13.11.2017

Wittenberger Sonntag liest die Rheinische Post

Mehrfacher Skandal um einen Apotheker

Was dem Bottroper Apotheker Peter S. vorgeworfen wird, sprengt die Grenzen der Vorstellungskraft. Systematisch soll S., reich geboren als Spross einer Apotheker-Dynastie, sich auf dem Rücken der Wehrlosesten immer weiter bereichert haben - indem er Chemotherapien bewusst unterdosierte, so dass Patienten unnötig litten. Manche Infusionen enthielten überhaupt keinen Wirkstoff. Von den Krankenkassen soll S. so 56 Millionen Euro ergaunert haben. Das menschliche Leid lässt sich nicht in Zahlen fassen, nicht einmal in Worte.

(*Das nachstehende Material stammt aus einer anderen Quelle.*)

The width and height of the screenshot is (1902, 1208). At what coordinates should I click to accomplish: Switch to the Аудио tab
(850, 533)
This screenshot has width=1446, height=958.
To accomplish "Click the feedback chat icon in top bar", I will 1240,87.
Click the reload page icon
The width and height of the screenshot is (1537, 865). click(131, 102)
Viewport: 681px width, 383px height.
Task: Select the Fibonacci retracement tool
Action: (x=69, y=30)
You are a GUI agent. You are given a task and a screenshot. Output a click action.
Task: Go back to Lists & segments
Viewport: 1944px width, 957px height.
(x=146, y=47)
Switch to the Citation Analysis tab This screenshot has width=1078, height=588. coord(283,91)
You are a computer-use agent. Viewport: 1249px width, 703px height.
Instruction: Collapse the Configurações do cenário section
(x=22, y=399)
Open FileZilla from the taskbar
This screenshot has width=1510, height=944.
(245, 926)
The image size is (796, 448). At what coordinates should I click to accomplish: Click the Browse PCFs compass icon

Dass so etwas in unserem Gesundheitssystem möglich ist, ist der erste Skandal. Der zweite ist, dass der Beschuldigte seit einem Jahr schweigt, während die Ermittler nur im Schneckentempo vorankommen. Der dritte ist, wie sehr die Betroffenen - ungezählte Patienten von 37 Ärzten in sechs Bundesländern - allein gelassen werden von Aufsichtsbehörden in Region, Land und Bund sowie auch vielen ihrer behandelnden Ärzte. Deren Versteckspiele hinter Datenschutz sowie einem angeblichen "Recht auf Nichtwissen" sind unwürdig, feige und zynisch.